1月8日朝、東京・品川の通勤風景〔PHOTO〕Gettyimages

自粛とステイホームがもはや「正義」ではないこれだけの理由

再度の緊急事態宣言への「傾向と対策」

なぜ飲食店ばかりが標的になるのか

昨年末から15時開店になっていた都内のバーで、この原稿を直している。客は私だけ。どう考えても「密」にはほど遠く、誰からも不謹慎と言われる覚えはない。

菅義偉・現首相のモットーが「自分でできることはまず、自分でやってみる」(『政治家の覚悟』 後記)だということは、広く知られている。しかし彼の政権には、私がふだん世話になるお店を助ける気がないらしい。だから文字どおり、「自分でできることをまず、自分でやりに」来たわけだ。

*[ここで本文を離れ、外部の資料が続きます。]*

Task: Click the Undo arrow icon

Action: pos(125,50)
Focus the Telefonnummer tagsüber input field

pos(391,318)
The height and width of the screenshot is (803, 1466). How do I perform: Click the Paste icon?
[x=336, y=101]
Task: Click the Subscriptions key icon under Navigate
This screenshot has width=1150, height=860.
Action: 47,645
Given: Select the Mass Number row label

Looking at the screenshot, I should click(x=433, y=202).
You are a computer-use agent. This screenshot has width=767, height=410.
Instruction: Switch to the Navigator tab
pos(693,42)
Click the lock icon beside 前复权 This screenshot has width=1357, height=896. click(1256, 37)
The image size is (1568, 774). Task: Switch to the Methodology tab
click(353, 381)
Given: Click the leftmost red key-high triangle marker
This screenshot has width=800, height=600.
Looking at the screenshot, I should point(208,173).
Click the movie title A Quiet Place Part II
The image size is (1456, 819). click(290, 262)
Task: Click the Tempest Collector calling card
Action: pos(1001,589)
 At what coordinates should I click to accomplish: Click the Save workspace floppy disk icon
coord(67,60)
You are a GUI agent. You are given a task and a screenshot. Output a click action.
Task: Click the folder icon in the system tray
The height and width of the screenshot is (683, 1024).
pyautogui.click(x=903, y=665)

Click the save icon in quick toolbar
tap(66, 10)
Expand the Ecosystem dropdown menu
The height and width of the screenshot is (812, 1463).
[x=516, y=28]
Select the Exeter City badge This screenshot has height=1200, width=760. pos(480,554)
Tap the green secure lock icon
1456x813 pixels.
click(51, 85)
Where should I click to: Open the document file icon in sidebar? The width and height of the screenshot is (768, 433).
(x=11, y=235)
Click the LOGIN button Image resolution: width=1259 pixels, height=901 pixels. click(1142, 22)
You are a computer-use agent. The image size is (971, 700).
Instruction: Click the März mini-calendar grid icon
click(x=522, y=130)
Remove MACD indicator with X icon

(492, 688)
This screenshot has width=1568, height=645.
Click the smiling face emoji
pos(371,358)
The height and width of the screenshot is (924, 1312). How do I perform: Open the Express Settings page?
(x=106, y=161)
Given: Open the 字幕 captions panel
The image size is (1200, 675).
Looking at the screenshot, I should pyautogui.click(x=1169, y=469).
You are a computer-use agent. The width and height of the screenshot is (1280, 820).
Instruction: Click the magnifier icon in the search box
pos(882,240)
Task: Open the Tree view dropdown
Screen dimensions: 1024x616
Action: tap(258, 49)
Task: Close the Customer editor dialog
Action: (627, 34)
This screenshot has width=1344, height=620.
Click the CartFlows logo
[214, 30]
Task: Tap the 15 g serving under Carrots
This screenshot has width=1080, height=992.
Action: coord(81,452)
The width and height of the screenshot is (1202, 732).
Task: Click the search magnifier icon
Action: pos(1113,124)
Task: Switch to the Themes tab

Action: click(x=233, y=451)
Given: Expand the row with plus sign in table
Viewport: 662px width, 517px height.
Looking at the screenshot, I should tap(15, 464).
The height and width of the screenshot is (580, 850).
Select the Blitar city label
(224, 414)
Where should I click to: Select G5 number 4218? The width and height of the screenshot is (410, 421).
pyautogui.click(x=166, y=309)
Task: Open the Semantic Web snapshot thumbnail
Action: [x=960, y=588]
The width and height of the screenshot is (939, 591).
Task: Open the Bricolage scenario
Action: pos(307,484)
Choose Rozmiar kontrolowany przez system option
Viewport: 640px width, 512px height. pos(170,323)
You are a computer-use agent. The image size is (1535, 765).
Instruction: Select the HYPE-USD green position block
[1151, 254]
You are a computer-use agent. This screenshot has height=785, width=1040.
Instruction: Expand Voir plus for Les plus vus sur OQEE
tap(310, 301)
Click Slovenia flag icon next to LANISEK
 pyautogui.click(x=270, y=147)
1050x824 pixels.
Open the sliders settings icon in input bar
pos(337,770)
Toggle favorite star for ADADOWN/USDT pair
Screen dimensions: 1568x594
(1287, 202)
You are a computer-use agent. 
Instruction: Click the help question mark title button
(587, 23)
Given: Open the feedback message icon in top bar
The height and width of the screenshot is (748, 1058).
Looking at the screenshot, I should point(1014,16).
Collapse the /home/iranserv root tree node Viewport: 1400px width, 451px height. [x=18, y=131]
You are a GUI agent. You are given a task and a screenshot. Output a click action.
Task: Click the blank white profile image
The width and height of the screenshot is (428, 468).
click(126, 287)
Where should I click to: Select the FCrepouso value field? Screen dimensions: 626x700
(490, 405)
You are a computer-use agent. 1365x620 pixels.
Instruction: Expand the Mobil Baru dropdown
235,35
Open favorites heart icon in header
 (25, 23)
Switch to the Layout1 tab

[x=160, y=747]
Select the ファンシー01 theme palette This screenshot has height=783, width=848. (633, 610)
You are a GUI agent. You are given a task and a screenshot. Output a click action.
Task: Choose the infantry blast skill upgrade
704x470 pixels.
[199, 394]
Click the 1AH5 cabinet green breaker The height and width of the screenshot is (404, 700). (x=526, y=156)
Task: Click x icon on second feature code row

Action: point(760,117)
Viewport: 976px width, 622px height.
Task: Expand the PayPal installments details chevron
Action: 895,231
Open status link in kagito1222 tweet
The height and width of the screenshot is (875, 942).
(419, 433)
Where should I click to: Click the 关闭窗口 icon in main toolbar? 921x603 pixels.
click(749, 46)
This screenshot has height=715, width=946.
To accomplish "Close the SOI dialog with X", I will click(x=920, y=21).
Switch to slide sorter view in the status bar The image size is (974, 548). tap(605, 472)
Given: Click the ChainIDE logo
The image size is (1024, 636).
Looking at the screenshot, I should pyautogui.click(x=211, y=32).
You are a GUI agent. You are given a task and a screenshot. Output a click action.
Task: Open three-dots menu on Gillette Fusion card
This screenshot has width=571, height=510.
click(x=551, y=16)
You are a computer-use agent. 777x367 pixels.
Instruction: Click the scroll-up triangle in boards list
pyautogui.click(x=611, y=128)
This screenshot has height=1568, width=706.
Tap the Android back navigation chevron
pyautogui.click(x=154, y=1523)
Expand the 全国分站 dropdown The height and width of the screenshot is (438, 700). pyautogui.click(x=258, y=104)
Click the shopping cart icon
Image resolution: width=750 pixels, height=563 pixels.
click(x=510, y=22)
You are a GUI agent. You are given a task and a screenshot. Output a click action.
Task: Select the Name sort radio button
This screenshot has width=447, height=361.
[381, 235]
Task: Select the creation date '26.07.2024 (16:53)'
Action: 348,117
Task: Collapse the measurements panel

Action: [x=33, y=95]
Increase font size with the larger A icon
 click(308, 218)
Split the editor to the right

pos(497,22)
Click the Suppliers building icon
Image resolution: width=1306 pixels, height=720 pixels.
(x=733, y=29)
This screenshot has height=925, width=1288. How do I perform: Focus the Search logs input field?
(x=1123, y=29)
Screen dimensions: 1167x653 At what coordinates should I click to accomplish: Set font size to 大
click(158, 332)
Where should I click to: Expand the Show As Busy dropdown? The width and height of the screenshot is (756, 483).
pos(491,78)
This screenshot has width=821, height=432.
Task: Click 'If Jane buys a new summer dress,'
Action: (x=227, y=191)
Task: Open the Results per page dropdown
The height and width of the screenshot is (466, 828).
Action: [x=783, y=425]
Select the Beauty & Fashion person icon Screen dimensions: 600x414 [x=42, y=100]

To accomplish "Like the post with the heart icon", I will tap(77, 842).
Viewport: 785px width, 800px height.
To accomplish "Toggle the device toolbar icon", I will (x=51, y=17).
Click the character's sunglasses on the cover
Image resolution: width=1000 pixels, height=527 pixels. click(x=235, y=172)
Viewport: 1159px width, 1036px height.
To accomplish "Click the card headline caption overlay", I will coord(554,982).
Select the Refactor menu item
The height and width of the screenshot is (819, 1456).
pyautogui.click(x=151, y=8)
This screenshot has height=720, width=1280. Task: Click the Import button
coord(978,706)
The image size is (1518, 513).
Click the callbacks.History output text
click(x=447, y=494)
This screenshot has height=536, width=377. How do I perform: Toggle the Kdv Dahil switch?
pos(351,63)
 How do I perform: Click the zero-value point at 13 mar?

1月8日から首都圏(1都3県)では再度、日本政府による新型コロナ対策のための緊急事態宣言が適用されている。しかし2020年4~5月の「最初の緊急事態宣言」と比べても、これはおかしなことばかりだ。

緊急事態宣言発出の会見をする菅首相と尾身茂氏〔PHOTO〕Gettyimages
 

昨春のコロナ第一波の際、東京都が記録した1日の感染者数のピークは256人である(4月9日)。一方で、同年12月31日には1337人の感染者が確認され、年始早々に再度の緊急事態宣言となったわけだが、しかし当初の報道以来その内容は、圧倒的に「飲食店の時短」に偏っていた。感染者の数は昨春よりはるかに多いが、対策の規模は最小限に絞り、そのかわり徹底的に外食を規制するのが有効だという判断らしい。

むろん、納得できる説明があるのなら別である。しかし決定の背景にある、昨年末からのコロナ分科会の認識は、「東京都では感染者のうち感染経路が不明な人の割合が6割に上り、その多くは飲食店での感染と考えられる」といった程度だという。感染経路の6割が飲食店経由だと「立証された」のなら、優先してそのルートを塞ぐことにも一定の妥当性はあろうが、ぶっちゃけた話が憶測を根拠としているにすぎない。

さらには、こうした言い方で「行動規制のターゲットにすべきは飲食店だ」といった立論がなされること自体が、根本的な疑問を惹起する。そもそも、ある病気に関して「感染経路が不明」であるのは、悪いことなのだろうか。

どこで誰からうつされた病気であろうが、症状が出たら病院に行って治療が受けられる。そうした標準的な医療をコロナ感染者に対しても適用可能にすることが、行政の仕事のはずである。「感染経路がたどれないと、仕事ができません」などという発想は、他の病気では聞いたことがない。